# Document segment:
Through the judicial system or legal framework, the law is tasked with punishing those who facilitate the commission of a crime and those who commit the crime. The entire process involves several procedures, from filing a complaint to passing a judgement in a court of law. Each of these procedures involves a myriad of theories and principles to be kept in mind. When the issue of initiating criminal charges is brought to the forefront, identifying the culprits is one of the first elements to be dealt with. Assigning responsibility or liability for the crime is vital, as it can make or break the case outcome. However, complications may arise in identifying those directly involved in the case and those who may have been involved in the case indirectly. For this reason, legislatures worldwide must apply various theories of culpability in their criminal laws. This reduces ambiguity and assists the police and prosecution ensure convictions for serious crimes. Below, the various theories of culpability, i.e., liability, that are applied in India’s criminal justice system are explained.

Theories of culpability

It is easier to understand the theory of culpability if one considers the following: Usually, people are charged for the crimes they choose to commit. In the theories of culpability, people are charged with crimes others commit. Given that India has primarily based its laws around the Common law, it is necessary to begin by familiarizing ourselves with the principles of Common law regarding culpability. In the complicity doctrine, more than one individual shall be responsible for the crime. These individuals may have been involved before and after the crime. The conduct of all the individuals results in the crime, and they shall be charged accordingly. The first-degree perpetrator is charged first. Only after this can the accomplices be brought under trial.

Four parties in a crime were recognised by Common law1:

  1. The actual perpetrators of the crime (first degree) – those who were directly involved in the commission of the offence
  2. The aiders and the abettors (second degree) – those who assisted in the commission of the crime by indirect means
  3. The aiders and the abettors (those involved before the fact) – the individuals who facilitated or planned for the offence prior to the commission of the crime
  4. The aiders and the abettors (those involved after the fact) – the individuals who assisted the perpetrators after the crime was committed

To better understand the same, an illustration can be referred to. The murder of ‘E’ is planned by ‘A’ and ‘B’. ‘A’ kills ‘E’ by using a gun given by ‘C’, who was aware of the intentions of ‘A’. After the murder, ‘A’ seeks the help of ‘D’ to hide the murder weapon and for assistance in evading the police officers.

In this illustration:

  1. ‘A’ is the actual perpetrator of the crime of murder (first-degree)
  2. ‘B’ is the co-conspirator (second-degree)  
  3. ‘C’ is the abettor before the crime, who supplied ‘A’ with a gun
  4. ‘D’ is the abettor after the crime, who helped ‘A’ by concealing his location from the police and hiding the murder weapon.

When aiders or abettors are prosecuted under this doctrine, there is a need for the intention to commit a crime.

A closely related theory of culpability is the theory of vicarious liability. In vicarious liability, two parties exist – the principal and the agent. The agent acts on behalf of the principal. Thus, when the agent (the perpetrator) commits a crime, the principal is also liable for the same, as the agent performs the actions instructed by the principal. However, in criminal law, the principal is not responsible for any independent act the agent does.2 In criminal law, this principle is mainly used based on public policy, i.e. in matters where subordinates commit crimes and the higher-ranking officers are punished.

In the theory of derivative complicity, the liability of an abettor or aider stems from the perpetrator’s crimes. For instance – if the perpetrator merely attempts a crime, the abettor will be charged for the attempt. However, if the perpetrator fails at the attempt to commit a crime, then the abettor will not be charged for anything.

# Required task 1:
Can you retype the entries starting at the line that contains "You are a computer-use agent. Screen" and ending at the line that contains "pyautogui.click(x=184, y=63)", with both of those lines included?

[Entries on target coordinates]
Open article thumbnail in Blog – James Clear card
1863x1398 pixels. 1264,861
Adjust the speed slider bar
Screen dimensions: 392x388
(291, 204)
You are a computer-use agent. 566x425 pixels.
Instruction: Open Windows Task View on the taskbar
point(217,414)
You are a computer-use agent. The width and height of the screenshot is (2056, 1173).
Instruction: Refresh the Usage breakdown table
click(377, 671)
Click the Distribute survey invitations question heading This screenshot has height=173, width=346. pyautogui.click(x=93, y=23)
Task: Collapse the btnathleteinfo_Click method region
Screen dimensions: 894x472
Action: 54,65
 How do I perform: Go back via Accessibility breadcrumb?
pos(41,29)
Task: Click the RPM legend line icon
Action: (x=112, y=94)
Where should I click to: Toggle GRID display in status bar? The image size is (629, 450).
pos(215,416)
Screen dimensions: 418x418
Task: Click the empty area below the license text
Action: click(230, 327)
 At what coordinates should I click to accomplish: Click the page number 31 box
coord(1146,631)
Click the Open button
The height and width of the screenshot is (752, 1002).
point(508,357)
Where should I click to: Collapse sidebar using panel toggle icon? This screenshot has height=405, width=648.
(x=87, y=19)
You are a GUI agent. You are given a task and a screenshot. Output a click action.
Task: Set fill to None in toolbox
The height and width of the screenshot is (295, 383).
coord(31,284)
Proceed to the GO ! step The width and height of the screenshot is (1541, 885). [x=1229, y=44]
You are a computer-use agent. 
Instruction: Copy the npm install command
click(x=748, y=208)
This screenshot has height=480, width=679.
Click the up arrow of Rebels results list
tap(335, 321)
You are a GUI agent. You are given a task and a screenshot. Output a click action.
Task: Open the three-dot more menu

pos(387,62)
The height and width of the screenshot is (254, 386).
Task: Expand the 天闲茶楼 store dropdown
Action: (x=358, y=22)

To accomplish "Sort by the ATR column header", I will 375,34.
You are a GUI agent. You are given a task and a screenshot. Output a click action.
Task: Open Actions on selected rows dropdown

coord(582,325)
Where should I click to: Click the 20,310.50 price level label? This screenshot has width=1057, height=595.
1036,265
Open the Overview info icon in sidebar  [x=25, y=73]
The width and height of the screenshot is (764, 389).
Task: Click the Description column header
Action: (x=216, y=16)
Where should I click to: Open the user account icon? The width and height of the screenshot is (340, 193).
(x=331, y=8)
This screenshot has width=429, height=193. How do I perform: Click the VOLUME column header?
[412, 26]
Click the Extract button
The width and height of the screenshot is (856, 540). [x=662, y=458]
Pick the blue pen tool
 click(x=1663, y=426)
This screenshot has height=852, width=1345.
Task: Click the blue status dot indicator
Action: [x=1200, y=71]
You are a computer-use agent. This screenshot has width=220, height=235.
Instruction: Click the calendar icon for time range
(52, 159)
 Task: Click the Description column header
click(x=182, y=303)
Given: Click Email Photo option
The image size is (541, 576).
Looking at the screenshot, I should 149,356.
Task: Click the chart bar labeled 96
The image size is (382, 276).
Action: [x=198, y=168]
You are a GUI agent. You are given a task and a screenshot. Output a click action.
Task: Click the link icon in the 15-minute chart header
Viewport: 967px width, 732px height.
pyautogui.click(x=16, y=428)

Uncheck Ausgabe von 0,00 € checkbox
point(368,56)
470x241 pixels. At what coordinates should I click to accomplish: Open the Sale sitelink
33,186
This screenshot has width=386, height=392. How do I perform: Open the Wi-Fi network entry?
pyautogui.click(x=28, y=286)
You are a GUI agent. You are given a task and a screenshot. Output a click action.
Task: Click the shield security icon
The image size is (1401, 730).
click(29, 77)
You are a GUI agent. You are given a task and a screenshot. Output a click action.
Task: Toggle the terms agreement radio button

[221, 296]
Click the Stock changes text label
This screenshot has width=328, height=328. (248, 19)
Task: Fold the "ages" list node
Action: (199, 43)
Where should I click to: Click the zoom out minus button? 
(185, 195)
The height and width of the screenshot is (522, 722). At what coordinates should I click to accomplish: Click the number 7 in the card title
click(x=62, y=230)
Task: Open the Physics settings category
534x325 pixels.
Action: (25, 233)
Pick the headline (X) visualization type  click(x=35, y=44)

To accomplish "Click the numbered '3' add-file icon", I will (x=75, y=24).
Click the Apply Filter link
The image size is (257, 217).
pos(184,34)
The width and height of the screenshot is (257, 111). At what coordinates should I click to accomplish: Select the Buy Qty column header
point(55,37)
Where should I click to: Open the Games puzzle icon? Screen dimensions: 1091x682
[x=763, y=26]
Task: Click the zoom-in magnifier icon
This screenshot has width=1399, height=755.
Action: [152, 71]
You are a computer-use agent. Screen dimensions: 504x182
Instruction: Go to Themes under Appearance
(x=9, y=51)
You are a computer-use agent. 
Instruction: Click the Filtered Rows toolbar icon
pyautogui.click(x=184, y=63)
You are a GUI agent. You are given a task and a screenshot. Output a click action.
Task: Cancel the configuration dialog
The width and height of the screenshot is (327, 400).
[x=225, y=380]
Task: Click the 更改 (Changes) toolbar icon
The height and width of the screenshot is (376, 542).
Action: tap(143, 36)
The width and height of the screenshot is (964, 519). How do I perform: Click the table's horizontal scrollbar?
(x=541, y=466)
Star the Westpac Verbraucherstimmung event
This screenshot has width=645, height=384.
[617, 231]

# Required task 2:
How would the text on theories of criminal culpability go on? Write its next part, picking up after its final sentence.

# Result 1:
You are a computer-use agent. Screen dimensions: 504x182
Instruction: Go to Themes under Appearance
(x=9, y=51)
You are a computer-use agent. 
Instruction: Click the Filtered Rows toolbar icon
pyautogui.click(x=184, y=63)

# Result 2:
Professor Glanville Williams, in his textbook3 has shared his thoughts on derivative liability, summarised as follows: ‘The offence of invitation is said to be committed when one person enables another to commit a crime, whether as a perpetrator or as an abettor, and whether the incited person commits the crime.’

Essentially, derivative liability is a mechanism to make liable a person who incites or assists another to commit a crime. This is irrespective of whether the actus reus or mens rea elements are completely satisfied by the abettors/co-conspirators. The liability of the abettors is essentially derived from the perpetrator’s liability. However, this theory does not make clear the degree to which the abettors can be made liable – whether to the same degree as the perpetrators or a lesser degree.4

However, in the judgement of R v. Jogee5, the Supreme Court of the United Kingdom has held that the derivative liability, when applied, shall require substantial assistance or encouragement on the part of the abettor. The intention is vital to this theory. There are several levels to the derivative liability theory.6 The first is where the abettor has the same level of liability as the perpetrator. This is the equivalence theory.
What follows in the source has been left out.